Work request 1 >> List every dollar amount stated in the article on Michigan state park repairs, in the order they appear.
Work request 2 >> Carry on the article on Michigan state park repairs from the end of its final paragraph.

Document excerpt >>
^^^^^^^^^^^^^^^^

For years, Michigan officials have fretted about the ever-growing list of overdue maintenance needs at their 103 state parks: roads and trails, water and sewer systems, restrooms and electrical infrastructure. All are in dire need of replacement or repair — with a price tag that exceeds a quarter-billion dollars according to The Pew Charitable Trusts.
“A lot of these parks are coasting on the fumes of the investments we made in the ‘60s and ‘70s,” said Dan Eichinger, director of the Michigan Department of Natural Resources. “We’ve had this $264 million millstone around our neck.”
Much of that aging infrastructure was pushed to the limit last year, as the pandemic drove people outdoors in record numbers. Michigan state parks saw 36 million visitors in 2020, up from 27 million in a typical year. State leaders expect that demand to continue.
So when the American Rescue Plan dropped more than $6 billion in federal funds into the state’s coffers this year, state leaders saw a chance to finally fix their parks. Gov. Gretchen Whitmer, a Democrat, has proposed investing $250 million of the aid into the maintenance backlog at state parks. That’s more than 10 times what the state spends on park infrastructure in an average year. Michigan’s parks budget, for both operations and capital work, is about $100 million annually.

^^^^^^^^^^^^^^^^

Records provided >>
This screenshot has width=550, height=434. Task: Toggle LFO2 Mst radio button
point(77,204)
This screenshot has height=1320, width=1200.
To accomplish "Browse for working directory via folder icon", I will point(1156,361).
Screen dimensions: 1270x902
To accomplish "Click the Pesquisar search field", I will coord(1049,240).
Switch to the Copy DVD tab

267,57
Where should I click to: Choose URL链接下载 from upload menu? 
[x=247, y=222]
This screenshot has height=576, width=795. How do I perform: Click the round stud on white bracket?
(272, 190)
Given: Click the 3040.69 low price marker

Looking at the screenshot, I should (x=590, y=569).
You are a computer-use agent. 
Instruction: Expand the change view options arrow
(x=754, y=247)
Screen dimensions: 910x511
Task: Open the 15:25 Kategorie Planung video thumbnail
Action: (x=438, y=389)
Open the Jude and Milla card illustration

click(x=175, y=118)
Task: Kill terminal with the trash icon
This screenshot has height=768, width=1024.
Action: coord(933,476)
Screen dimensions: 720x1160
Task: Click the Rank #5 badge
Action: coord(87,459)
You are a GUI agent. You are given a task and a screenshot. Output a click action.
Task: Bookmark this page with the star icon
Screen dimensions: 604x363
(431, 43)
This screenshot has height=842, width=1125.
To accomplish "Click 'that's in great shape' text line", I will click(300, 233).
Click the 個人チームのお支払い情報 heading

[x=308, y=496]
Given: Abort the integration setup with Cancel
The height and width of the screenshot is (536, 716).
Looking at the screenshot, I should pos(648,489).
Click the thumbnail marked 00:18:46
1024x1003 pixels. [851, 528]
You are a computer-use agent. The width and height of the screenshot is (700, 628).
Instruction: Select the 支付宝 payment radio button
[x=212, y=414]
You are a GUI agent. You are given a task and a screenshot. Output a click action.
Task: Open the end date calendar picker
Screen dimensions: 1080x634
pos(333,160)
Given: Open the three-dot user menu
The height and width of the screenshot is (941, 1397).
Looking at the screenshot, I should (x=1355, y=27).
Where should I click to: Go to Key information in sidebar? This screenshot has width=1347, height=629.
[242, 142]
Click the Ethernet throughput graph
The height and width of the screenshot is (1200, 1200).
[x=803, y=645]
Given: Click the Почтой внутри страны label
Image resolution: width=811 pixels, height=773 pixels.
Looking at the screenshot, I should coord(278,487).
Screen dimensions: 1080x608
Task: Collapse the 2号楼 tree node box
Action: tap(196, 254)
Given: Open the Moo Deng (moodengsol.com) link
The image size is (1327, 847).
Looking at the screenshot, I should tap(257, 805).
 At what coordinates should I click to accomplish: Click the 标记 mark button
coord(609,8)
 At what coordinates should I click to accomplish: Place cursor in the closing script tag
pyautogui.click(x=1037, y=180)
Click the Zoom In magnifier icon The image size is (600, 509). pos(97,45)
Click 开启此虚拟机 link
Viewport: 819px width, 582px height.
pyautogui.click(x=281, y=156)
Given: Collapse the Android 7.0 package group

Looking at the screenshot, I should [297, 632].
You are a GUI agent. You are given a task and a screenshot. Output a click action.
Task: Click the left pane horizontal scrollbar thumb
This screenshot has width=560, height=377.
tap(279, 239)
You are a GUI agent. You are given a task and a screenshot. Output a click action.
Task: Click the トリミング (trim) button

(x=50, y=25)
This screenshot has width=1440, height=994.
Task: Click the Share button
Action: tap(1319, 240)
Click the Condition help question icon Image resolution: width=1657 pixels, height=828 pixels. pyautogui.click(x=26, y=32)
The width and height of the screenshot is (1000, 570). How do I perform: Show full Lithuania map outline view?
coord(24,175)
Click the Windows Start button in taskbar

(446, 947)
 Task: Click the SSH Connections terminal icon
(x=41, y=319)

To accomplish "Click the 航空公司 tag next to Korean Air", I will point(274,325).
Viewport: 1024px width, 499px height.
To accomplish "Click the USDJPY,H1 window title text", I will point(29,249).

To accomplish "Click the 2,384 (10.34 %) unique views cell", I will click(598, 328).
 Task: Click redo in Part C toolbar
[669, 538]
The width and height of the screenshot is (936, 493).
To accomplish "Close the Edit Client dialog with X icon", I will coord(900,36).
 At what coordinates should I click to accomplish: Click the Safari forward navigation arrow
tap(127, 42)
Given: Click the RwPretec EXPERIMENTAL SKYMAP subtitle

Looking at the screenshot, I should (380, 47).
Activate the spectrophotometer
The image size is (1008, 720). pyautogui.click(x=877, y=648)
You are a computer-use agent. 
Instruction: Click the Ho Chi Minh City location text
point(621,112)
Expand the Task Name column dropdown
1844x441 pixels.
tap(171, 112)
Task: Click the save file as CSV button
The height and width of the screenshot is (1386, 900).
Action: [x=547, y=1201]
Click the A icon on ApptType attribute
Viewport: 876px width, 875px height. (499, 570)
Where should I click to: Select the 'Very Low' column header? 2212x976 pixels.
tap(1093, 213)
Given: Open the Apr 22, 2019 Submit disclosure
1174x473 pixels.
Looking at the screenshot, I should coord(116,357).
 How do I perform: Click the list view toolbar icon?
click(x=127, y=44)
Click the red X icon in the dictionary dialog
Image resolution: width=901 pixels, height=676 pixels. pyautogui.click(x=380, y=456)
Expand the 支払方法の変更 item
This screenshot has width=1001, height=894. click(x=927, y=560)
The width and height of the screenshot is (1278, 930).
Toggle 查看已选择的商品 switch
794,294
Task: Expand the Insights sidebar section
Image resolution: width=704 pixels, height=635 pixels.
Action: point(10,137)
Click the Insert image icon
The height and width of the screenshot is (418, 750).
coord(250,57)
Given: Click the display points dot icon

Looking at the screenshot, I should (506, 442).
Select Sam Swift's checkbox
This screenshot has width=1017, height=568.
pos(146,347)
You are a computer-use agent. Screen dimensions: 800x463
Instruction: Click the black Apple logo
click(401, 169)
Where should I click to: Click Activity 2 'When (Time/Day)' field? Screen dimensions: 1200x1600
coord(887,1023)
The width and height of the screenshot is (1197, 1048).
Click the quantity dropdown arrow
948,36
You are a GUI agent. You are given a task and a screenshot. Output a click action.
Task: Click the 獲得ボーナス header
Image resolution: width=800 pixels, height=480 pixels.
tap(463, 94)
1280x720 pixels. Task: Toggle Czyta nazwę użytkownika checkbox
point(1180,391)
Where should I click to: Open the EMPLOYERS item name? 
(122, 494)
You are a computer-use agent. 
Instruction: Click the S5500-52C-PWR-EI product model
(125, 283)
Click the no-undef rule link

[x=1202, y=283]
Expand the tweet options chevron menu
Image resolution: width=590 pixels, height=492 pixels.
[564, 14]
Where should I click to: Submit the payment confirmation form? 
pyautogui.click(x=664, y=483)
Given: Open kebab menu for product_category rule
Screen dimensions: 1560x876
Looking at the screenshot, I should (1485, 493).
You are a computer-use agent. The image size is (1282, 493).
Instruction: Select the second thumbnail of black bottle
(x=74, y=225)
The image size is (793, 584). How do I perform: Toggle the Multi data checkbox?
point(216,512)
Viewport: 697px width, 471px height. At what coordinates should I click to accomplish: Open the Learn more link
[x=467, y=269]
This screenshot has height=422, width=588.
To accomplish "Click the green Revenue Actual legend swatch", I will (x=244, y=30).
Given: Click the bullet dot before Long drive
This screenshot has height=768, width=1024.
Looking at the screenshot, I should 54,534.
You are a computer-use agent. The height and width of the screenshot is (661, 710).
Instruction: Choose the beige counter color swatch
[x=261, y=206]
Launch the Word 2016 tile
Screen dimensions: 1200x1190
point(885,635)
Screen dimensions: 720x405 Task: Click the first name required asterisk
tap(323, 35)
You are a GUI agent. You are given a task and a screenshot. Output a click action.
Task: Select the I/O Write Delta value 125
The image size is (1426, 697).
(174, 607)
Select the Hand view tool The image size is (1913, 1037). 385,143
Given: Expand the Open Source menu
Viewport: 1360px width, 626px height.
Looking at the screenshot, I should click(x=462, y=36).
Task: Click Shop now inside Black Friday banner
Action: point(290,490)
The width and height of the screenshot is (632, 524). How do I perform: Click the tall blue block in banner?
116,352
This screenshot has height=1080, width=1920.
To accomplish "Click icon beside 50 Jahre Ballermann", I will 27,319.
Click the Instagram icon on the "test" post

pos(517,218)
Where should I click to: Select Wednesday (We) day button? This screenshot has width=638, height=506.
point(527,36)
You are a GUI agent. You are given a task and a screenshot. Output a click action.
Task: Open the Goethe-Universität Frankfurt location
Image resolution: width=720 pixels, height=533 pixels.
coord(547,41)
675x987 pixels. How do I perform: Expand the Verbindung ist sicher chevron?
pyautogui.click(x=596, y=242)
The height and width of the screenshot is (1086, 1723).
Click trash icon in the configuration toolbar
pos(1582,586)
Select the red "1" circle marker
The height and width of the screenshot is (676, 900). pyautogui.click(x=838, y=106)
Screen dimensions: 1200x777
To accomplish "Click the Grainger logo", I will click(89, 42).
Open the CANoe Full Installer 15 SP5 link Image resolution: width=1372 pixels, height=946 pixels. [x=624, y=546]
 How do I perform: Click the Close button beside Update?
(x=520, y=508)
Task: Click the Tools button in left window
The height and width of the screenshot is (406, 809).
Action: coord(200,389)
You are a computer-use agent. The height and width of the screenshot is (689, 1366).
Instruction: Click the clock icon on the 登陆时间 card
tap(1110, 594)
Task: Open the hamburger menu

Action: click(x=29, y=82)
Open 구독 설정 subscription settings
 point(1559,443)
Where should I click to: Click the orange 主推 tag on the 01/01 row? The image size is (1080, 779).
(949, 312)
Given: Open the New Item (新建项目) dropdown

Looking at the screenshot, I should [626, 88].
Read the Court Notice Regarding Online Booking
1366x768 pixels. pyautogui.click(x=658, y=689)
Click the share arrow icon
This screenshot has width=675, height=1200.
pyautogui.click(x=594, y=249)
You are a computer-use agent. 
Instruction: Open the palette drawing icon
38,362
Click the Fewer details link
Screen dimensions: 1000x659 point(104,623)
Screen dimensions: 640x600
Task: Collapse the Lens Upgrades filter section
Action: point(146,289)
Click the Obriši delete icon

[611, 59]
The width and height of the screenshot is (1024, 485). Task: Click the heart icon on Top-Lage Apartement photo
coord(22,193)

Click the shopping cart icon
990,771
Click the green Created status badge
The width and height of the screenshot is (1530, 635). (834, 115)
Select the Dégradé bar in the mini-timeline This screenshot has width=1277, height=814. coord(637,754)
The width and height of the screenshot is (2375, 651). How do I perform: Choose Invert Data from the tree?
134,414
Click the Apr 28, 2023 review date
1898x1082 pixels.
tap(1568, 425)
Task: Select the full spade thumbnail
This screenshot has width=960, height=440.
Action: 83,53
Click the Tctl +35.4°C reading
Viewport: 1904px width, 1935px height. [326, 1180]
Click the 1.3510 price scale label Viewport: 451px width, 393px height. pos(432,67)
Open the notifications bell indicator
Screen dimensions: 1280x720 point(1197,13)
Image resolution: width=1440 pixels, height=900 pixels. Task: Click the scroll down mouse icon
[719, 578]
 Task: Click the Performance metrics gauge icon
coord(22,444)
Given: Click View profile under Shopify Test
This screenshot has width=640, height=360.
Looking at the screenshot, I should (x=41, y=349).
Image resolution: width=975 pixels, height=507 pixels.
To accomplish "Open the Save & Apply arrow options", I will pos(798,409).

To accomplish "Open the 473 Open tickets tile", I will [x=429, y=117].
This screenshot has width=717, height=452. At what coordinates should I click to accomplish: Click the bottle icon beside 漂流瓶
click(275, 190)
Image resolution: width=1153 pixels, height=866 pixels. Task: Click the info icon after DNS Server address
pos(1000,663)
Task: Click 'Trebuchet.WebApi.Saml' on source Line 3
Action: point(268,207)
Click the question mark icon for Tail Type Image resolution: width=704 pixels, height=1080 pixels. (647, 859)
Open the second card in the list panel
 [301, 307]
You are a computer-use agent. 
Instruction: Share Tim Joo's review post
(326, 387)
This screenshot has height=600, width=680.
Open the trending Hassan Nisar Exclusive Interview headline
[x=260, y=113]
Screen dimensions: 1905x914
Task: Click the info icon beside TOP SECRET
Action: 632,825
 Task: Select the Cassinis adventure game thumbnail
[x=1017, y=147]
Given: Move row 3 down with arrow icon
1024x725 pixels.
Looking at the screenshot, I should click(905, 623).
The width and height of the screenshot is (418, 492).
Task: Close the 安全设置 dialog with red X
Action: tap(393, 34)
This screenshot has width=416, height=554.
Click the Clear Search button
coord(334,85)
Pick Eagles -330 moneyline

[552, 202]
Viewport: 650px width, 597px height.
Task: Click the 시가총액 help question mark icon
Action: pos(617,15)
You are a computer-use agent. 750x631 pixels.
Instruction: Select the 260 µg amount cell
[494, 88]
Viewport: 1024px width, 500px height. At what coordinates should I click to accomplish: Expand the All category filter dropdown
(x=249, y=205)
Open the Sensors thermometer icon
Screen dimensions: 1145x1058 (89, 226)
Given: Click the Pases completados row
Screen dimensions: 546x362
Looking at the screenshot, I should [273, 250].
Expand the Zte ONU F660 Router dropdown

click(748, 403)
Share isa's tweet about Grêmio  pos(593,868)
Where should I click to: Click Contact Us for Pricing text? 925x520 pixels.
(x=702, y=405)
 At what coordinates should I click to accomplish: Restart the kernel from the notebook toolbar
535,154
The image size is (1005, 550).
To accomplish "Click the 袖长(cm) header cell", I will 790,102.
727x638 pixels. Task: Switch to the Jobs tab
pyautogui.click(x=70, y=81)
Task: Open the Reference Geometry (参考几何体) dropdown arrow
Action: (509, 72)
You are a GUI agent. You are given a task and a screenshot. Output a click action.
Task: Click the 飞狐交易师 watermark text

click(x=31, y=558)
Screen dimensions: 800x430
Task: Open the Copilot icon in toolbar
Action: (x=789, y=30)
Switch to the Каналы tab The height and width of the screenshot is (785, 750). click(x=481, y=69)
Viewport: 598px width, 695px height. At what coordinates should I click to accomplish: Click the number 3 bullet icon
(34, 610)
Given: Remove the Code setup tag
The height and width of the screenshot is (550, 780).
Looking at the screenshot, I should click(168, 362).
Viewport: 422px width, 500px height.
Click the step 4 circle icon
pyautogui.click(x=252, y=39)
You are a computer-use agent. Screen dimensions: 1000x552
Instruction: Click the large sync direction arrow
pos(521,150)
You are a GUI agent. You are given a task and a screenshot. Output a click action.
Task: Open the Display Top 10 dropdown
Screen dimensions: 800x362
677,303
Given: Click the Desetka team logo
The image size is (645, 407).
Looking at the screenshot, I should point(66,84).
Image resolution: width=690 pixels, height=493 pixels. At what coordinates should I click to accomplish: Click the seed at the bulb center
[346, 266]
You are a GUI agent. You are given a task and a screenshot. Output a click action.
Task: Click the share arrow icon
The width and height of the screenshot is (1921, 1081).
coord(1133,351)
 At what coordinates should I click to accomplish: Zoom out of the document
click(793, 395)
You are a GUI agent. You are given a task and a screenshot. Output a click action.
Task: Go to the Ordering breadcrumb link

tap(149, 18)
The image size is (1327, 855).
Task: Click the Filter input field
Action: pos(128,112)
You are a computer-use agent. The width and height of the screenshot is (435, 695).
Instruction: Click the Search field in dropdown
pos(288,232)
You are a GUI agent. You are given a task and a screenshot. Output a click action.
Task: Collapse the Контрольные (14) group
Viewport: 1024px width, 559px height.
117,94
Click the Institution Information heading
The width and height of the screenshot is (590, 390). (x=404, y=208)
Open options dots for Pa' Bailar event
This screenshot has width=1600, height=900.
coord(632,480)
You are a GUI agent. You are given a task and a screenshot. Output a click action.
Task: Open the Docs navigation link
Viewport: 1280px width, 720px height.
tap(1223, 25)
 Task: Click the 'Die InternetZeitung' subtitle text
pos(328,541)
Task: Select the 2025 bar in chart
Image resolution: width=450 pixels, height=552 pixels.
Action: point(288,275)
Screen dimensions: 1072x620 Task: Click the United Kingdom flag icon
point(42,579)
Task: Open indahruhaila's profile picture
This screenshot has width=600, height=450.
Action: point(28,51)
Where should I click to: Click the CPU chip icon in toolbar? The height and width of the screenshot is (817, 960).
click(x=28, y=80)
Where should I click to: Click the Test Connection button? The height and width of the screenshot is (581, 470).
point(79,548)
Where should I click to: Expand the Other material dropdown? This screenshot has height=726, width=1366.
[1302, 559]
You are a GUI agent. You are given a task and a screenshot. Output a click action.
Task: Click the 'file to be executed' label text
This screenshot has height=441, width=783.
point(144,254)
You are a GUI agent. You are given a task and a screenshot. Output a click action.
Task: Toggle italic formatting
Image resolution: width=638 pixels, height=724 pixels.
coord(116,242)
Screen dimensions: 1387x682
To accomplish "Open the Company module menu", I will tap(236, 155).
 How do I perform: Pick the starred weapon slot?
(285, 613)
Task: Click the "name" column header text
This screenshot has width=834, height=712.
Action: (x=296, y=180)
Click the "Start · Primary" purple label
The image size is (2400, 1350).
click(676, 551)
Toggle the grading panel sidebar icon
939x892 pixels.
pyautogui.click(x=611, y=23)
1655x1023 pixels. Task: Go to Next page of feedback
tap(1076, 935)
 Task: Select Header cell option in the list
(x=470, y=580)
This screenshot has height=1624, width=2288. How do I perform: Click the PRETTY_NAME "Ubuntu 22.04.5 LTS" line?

^^^^^^^^^^^^^^^^

Response area 1 >>
- a quarter-billion dollars
- $264 million
- more than $6 billion
- $250 million
- about $100 million

Response area 2 >>
“None of us could have predicted this opportunity to resolve the infrastructure backlog on a much shorter timescale,” Eichinger said. “We’re talking about a quarter of a billion dollars and the ability to correct all of the sins of the past 50, 60, 70 years. We’ve got to take advantage of this moment.”
Michigan isn’t alone. Nearly every state saw a surge in visitors to its state parks during the pandemic, which brought attention to the maintenance and upgrades necessary to deal with the record crowds.
State park leaders say their agencies are among the first to be targeted for budget cuts during tough economic times. Between 2008 and 2019, spending on state park operations fell from $3 billion to $2.5 billion nationwide, according to the Property and Environmental Research Center, a Montana-based free market environmental think tank.
Now, with state budgets suddenly flush with billions of dollars in federal relief and longstanding parks issues getting newfound attention, many governors and lawmakers of both parties are directing massive investments toward their state parks.
“It’s absolutely unprecedented,” said Lewis Ledford, who heads the North Carolina-based National Association of State Park Directors. “State parks continue to be very much in demand, and virtually all of the states are in a much more favorable light for capital funding considerations.”
In Michigan, Whitmer’s proposal will need approval from the state legislature. State Sen. Ed McBroom, a Republican who chairs the Senate Natural Resources Committee, applauded the push to invest more money in state parks. McBroom would prefer to see the money placed into a park endowment fund to collect interest and pay for parks work over a longer period.
Eichinger said the endowment plan has merit, but the state’s pressing infrastructure needs call for more immediate use of the money. Both leaders said they expect the debate to lead to substantial investments in state parks, in one form or another.
“The federal funding definitely makes this conversation so much easier,” McBroom said.